Par une décision récente de la Cour de Cassation (Cass. 3e civ. 22 octobre 2015 n° 14-20.096 (n° 1108 FS-PB), Sté Enlux c/ Sté Banque Chaix), il a été décidé que la cession d’un bail commercial ne pouvait pas être subordonnée à la conclusion d’un nouveau bail par le cessionnaire.

La Cour de cassation a ainsi jugé que la clause qui prévoit une condition portant sur un élément essentiel à la formation du contrat de location est réputée non écrite. Tel est le cas de celle soumettant la cession d’un bail à la condition suspensive de l’obtention d’un nouveau bail par le cessionnaire.

-

Les faits de l’espèce sont les suivants :

La cession d’un bail commercial avait été conclue sous la condition suspensive que le cessionnaire signe un nouveau bail avec le bailleur avant une date déterminée.

Cela est une pratique fort répandue afin que le cessionnaire se réserve un bail neuf (consolide ses droits) et que le bailleur le plus souvent s’aménage entre autre de nouvelles conditions et tout particulièrement un nouveau loyer réévalué.

Dans cette affaire, les pourparlers entre le cédant et le cessionnaire n’ayant pas abouti à l’expiration du délai imparti, le cessionnaire avait invoqué la caducité de la cession.

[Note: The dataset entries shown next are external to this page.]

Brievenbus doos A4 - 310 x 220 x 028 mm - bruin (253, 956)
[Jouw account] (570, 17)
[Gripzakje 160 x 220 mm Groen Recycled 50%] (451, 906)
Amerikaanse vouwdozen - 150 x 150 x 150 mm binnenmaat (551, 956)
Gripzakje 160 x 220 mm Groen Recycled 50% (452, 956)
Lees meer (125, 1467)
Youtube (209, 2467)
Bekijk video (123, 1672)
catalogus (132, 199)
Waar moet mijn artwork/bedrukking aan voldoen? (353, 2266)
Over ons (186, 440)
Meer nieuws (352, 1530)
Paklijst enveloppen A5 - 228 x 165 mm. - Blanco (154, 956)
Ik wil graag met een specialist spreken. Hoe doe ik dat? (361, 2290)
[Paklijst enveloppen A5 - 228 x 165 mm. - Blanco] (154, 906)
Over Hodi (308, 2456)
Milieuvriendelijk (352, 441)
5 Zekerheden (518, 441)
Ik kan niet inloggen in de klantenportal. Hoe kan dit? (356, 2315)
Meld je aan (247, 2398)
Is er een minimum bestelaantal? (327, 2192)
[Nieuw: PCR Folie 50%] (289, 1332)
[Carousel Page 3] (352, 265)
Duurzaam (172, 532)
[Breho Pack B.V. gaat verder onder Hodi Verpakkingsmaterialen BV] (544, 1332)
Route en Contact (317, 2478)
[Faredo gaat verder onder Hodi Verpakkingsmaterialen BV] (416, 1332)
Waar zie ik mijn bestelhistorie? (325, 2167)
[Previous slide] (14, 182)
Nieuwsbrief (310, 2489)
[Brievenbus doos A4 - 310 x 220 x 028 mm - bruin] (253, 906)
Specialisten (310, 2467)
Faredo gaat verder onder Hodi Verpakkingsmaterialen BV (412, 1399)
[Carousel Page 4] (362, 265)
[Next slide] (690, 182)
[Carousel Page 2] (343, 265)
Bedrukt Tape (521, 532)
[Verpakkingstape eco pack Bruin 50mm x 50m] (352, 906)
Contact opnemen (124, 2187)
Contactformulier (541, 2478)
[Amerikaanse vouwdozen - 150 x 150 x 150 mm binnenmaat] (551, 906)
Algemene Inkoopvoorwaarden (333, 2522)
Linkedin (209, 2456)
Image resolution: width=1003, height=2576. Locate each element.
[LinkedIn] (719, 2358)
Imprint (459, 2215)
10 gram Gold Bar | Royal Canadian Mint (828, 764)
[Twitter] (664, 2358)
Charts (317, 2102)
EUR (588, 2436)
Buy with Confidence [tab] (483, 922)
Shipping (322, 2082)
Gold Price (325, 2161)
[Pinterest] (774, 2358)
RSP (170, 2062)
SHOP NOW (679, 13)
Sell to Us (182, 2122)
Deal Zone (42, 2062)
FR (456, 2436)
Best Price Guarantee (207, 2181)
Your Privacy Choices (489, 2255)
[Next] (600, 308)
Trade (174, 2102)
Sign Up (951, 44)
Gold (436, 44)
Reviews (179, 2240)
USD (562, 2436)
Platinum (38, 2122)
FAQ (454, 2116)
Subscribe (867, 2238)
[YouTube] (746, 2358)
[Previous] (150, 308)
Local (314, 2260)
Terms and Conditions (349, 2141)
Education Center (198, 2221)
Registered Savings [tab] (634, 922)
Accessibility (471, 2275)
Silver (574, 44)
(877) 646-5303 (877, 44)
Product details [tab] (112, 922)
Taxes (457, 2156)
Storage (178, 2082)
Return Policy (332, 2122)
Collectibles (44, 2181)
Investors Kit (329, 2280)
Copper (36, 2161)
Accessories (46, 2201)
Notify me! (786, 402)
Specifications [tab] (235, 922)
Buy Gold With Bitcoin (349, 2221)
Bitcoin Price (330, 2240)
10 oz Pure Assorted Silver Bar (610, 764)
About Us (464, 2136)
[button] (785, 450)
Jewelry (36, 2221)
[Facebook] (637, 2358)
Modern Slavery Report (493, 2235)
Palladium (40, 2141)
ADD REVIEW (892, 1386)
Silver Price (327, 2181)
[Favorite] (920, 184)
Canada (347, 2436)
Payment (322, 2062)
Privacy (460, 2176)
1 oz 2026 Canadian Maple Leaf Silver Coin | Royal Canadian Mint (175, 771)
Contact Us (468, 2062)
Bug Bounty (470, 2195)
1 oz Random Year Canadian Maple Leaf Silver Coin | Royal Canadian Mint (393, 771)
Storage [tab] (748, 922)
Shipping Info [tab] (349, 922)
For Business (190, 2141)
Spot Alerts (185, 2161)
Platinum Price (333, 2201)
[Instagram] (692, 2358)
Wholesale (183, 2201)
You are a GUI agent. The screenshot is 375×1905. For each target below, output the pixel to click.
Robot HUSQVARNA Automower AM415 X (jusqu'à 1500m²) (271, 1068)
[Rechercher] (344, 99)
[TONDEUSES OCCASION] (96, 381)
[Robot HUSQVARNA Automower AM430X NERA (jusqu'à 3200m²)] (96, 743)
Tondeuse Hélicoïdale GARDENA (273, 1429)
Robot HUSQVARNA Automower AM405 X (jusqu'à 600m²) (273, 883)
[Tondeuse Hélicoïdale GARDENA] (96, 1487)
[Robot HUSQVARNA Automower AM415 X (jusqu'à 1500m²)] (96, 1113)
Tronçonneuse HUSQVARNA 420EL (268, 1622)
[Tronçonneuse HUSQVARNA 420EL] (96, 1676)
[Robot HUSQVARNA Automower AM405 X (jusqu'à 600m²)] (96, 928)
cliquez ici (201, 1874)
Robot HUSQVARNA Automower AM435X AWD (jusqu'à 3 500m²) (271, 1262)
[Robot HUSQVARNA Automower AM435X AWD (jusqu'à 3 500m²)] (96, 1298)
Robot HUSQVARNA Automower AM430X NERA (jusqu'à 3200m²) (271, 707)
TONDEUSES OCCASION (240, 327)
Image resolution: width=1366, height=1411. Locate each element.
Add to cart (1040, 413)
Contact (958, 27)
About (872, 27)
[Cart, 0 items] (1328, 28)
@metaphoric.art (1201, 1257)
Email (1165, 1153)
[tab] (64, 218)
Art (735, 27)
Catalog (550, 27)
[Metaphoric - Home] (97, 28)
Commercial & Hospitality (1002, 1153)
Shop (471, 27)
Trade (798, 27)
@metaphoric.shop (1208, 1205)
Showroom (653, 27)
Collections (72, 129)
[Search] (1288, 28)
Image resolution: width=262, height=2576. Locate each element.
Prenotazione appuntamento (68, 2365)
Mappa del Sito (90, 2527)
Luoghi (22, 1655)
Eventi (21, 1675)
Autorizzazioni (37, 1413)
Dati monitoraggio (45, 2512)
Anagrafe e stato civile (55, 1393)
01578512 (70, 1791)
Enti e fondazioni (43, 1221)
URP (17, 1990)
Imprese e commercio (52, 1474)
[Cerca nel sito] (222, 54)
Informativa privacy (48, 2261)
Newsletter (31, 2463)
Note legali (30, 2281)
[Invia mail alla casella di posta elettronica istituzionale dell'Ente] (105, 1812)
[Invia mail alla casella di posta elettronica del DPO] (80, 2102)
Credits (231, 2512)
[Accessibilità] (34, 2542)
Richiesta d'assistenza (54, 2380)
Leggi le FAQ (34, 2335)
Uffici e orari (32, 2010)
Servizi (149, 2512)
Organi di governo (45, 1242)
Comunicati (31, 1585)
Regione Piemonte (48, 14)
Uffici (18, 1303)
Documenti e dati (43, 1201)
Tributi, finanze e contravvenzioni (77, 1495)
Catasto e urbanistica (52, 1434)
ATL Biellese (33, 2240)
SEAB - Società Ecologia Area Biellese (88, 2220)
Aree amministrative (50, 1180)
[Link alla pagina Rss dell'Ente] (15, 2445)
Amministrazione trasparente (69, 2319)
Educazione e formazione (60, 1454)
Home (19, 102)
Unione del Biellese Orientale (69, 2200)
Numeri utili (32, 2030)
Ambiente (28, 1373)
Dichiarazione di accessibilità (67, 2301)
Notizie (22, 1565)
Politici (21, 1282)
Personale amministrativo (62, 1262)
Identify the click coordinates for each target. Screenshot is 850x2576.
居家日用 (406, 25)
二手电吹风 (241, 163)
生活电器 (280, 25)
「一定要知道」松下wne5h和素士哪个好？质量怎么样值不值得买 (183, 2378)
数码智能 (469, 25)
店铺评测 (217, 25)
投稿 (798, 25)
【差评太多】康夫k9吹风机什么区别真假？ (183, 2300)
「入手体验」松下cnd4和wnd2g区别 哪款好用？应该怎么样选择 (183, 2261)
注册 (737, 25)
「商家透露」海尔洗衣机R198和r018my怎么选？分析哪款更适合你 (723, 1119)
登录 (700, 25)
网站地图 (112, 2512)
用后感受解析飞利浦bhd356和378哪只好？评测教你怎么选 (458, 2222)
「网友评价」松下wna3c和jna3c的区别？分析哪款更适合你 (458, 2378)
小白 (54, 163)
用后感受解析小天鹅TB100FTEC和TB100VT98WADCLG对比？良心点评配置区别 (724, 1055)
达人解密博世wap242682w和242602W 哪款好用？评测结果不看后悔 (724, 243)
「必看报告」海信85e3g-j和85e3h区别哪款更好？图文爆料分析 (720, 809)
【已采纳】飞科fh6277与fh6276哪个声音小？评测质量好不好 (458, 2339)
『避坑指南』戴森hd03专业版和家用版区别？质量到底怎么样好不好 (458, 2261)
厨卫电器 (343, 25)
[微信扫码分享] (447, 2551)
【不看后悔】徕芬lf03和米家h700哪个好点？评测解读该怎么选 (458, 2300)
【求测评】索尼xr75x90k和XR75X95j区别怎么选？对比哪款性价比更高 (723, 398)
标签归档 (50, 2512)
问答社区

Le cédant en avait au contraire demandé l’exécution forcée, soutenant que la condition suspensive était illicite, si bien que sa non-réalisation était sans influence sur la conclusion de la cession.

Tout d’abord, la Cour d’appel de Nîmes avait écarté cette demande du cédant et refusé de supprimer la clause (condition suspensive d’un nouveau bail) contestée estimant que le juge n’avait pas le droit de modifier la loi des parties en appréciant la cohérence du contrat.

Ce qui semblait à première lecture être de bon sens et de bonne sécurité juridique au regard de loi des parties !

Mais la Cour de cassation est venue censurer cette décision en décidant que la clause qui prévoit une condition portant sur un élément essentiel à la formation du contrat doit être réputée non écrite.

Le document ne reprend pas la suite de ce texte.